Skip to content

Commit

Permalink
feat: improve first sync (#154)
Browse files Browse the repository at this point in the history
# Description
This PR is an attempt to improve the first sync for watch-tower

## Context: Before this PR
The issue with the current model is that
1) It enter SYNC mode
2) In SYNC mode it will check all pending blocks from last processed
until the tip of the blockchains
- Instead of actually processing the blocks, its just "saving" the block
for processing later (its creating a sync plan)
3) Once in SYNC, it will apply the plan
- This time it will process for real the blocks

The issues we experience is becasue between 2 and 3 there's a delay and
the metric of "blocks processed" goes down. Thats our main metric.
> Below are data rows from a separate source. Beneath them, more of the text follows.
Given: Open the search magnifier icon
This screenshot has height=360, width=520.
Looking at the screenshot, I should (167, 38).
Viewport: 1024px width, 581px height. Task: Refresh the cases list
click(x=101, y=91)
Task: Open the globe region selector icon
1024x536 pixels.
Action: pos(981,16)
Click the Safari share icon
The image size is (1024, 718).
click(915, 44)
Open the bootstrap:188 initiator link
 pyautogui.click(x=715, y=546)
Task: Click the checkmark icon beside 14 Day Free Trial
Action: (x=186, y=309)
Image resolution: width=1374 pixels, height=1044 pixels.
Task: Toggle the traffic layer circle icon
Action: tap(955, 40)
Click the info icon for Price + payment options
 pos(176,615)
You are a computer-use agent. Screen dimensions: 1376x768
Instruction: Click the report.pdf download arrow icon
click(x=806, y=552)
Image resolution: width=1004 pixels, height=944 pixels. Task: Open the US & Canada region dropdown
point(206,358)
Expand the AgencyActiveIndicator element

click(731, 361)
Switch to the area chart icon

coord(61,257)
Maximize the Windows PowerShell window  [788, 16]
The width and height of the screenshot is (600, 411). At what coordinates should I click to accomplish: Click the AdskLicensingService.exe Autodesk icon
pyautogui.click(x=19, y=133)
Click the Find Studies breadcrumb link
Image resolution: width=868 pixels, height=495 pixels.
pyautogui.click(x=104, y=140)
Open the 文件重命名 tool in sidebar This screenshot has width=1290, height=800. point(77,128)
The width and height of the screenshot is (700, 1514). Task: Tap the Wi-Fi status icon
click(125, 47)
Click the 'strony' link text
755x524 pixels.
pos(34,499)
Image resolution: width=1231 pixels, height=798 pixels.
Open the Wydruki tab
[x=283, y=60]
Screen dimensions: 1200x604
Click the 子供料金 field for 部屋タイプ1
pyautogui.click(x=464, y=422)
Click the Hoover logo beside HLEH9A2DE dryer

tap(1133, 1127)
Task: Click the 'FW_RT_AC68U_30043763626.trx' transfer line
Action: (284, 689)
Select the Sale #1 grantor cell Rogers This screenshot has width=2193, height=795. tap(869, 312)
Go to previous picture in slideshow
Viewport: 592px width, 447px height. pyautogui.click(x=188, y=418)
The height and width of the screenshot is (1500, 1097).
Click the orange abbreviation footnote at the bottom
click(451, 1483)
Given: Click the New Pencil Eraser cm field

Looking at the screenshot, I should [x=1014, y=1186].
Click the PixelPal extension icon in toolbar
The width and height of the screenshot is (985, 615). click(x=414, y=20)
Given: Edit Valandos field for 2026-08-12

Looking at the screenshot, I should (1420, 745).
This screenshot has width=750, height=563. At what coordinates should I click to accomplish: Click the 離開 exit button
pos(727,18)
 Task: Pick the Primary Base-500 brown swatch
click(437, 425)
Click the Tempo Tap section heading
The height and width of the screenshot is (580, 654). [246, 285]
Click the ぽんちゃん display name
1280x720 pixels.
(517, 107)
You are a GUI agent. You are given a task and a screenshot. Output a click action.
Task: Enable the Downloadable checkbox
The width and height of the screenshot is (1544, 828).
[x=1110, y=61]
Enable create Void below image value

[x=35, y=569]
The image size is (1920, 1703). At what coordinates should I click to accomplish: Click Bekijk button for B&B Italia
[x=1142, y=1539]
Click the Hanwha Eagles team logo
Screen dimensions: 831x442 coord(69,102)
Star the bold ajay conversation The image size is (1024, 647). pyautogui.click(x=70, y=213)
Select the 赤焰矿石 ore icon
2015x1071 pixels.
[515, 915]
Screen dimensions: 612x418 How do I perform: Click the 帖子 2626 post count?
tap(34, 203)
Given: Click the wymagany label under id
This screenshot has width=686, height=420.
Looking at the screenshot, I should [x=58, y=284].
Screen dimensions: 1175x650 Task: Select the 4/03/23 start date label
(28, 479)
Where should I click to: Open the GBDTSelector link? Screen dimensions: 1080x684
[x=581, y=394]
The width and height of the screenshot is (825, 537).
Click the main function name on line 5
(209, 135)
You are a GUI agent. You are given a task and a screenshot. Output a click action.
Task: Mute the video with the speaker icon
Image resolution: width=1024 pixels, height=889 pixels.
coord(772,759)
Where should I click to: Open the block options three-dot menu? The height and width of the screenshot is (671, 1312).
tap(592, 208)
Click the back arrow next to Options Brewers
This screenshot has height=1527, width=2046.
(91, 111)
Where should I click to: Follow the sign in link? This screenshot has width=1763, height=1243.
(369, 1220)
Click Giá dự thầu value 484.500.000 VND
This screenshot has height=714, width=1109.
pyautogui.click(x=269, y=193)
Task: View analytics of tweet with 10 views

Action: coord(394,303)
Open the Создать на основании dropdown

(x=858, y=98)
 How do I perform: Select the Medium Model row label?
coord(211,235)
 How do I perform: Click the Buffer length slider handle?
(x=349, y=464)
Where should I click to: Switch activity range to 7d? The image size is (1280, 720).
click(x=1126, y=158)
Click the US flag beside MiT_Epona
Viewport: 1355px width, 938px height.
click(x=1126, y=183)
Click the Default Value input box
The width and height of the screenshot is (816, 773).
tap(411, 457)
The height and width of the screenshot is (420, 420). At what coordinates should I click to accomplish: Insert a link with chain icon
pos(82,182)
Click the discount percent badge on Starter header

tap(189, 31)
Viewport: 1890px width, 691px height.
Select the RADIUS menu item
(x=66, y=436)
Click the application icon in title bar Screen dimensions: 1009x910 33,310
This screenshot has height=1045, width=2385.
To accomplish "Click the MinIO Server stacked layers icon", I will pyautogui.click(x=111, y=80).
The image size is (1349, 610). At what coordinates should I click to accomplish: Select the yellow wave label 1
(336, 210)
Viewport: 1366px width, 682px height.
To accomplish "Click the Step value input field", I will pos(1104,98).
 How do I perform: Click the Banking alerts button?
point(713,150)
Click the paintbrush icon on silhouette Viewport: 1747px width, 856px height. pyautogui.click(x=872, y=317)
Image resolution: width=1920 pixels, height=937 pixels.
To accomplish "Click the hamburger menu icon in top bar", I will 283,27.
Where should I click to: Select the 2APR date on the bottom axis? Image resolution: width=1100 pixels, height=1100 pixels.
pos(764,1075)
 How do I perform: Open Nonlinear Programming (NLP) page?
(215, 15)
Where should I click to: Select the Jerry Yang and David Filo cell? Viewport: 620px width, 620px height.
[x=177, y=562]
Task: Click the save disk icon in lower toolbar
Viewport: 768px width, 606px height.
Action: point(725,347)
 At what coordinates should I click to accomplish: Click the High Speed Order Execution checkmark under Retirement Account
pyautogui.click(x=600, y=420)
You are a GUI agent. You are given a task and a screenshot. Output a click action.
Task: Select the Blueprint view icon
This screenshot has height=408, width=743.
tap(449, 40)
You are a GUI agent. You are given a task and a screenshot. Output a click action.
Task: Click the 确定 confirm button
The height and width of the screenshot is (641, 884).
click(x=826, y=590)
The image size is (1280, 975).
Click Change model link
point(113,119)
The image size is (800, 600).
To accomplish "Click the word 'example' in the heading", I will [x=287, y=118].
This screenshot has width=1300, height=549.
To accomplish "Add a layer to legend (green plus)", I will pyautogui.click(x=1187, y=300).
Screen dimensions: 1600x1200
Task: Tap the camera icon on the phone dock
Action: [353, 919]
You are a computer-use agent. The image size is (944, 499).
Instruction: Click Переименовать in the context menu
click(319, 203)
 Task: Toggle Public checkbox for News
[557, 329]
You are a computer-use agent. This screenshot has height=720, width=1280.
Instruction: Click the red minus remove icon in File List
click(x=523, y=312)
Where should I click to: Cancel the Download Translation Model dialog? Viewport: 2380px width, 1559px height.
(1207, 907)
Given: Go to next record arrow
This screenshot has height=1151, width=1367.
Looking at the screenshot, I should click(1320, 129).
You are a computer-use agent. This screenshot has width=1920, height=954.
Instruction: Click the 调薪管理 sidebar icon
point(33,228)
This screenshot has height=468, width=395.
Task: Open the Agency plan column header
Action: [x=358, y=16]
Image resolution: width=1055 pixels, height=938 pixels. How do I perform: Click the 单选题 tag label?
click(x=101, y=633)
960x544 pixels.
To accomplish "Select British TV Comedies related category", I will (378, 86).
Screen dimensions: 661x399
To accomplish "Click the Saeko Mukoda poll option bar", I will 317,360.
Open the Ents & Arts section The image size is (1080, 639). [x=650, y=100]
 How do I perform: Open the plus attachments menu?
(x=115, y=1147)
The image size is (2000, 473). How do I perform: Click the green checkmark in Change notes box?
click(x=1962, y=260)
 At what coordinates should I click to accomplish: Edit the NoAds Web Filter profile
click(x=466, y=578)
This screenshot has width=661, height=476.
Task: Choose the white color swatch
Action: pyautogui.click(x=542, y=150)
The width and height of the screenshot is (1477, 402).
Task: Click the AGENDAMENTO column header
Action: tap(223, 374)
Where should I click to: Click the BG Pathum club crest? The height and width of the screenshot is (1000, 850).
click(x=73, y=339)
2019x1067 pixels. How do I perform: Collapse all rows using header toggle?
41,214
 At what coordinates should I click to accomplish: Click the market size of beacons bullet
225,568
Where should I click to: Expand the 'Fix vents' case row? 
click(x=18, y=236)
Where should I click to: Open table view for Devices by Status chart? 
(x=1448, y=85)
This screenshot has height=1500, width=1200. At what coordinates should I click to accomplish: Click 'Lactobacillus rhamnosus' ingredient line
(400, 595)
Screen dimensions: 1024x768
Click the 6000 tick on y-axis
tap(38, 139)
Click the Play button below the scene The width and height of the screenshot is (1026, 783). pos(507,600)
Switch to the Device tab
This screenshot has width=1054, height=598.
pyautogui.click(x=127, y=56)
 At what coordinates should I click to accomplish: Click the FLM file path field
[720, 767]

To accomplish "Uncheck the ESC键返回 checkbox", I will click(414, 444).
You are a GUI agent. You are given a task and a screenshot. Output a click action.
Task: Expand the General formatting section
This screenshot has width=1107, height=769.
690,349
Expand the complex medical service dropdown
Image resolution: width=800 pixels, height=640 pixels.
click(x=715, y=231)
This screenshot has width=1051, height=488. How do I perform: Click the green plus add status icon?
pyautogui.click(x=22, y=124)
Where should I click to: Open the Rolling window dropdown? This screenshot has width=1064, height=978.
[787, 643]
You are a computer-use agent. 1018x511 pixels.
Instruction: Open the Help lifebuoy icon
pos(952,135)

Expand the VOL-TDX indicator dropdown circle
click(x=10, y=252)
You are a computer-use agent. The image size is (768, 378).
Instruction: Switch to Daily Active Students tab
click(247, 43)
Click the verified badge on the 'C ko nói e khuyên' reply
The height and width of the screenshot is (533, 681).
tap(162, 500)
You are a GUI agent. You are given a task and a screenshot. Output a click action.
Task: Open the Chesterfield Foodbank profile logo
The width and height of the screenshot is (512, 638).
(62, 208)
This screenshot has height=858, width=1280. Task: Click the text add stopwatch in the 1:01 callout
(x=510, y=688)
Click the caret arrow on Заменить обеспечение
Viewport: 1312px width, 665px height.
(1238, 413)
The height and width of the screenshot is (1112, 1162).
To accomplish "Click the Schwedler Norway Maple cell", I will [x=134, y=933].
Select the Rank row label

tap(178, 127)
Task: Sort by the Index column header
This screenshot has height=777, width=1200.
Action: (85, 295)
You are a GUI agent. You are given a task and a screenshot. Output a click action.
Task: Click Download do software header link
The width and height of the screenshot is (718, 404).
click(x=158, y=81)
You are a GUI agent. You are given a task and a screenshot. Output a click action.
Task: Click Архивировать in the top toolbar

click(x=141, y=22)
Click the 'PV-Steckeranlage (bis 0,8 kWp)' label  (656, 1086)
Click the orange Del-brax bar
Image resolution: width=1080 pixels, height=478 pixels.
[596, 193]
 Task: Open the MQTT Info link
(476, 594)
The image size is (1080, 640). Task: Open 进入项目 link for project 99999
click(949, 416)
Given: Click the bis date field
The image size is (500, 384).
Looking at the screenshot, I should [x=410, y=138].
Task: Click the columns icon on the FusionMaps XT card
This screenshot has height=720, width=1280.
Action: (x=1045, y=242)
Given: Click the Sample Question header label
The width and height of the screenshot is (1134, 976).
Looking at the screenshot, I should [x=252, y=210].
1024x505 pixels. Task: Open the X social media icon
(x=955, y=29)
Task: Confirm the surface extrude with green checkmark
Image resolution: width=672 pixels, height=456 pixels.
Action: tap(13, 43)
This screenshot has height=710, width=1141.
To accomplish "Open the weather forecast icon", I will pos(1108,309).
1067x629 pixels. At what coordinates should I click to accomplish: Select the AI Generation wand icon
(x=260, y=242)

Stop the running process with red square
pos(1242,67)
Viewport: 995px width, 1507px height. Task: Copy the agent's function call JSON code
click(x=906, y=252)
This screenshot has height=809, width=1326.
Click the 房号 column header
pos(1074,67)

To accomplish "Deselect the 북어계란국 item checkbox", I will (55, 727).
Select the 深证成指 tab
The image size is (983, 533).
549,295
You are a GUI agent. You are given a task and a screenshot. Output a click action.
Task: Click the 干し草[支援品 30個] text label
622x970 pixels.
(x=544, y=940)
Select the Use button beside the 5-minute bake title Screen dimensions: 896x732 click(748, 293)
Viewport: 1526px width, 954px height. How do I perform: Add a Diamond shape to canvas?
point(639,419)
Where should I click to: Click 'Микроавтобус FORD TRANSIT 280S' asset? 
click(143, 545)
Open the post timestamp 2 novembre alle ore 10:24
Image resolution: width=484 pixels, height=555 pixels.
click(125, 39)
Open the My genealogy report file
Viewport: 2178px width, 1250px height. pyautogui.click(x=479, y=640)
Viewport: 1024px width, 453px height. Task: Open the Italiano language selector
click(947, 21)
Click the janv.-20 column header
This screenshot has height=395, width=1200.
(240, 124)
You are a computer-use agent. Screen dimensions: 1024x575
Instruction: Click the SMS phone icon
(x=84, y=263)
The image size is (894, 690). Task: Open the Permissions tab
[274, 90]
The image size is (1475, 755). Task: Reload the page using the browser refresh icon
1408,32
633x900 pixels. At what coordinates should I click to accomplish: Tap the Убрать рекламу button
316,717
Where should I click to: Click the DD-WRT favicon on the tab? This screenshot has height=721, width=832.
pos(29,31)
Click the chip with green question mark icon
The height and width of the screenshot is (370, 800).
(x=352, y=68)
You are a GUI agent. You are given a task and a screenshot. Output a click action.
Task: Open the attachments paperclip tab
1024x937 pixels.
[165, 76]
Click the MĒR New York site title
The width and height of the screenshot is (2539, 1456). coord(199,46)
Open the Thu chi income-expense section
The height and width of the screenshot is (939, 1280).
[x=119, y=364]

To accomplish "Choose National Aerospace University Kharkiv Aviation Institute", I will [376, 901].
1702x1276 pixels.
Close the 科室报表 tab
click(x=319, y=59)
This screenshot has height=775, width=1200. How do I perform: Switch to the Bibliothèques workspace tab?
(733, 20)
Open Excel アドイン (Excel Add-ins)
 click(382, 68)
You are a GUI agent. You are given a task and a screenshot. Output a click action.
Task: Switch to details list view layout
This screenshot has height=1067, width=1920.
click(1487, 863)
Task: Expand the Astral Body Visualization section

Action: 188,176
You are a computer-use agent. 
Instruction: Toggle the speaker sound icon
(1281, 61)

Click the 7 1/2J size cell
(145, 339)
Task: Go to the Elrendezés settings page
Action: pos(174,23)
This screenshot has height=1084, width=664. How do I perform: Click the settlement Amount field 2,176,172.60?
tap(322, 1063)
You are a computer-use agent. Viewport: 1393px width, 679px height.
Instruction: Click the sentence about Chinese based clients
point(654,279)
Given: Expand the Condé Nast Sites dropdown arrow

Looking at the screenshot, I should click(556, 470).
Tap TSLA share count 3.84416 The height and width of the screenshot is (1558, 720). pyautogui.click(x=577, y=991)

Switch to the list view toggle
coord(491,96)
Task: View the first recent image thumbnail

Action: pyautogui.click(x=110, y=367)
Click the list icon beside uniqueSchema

The solution is to not make a plan and process blocks as we find them
instead of waiting to be fully catched up.

## Proposed solution
I just refactored the 2 points where we do the processing of blocks
(applying the plan, and when watching for new blocks).

Now I use an auxiliary function that will process the block, update the
metrics, and persist in the database.

This should help in several ways:
- We will improve the metric of "blocks processed". This metric is key
for our alerts. We don't want to be notified if during a restart
watchtower needs some time to consume all pending blocks
- Additionally should help with very big syncs, like first syncs or big
downtimes. Before this PR it was indexing all blocks before processing
any block. This approach should be better because in case of a crash,
next run will resume the work where it left it.
- Derived from the item above, I suspect the memory issues could be
related to applying a big plan when the pod restarts

## Test
I haven't tested this much and is very sensitive change. I would love to
get some feedback first, then I'd like to test it in staging.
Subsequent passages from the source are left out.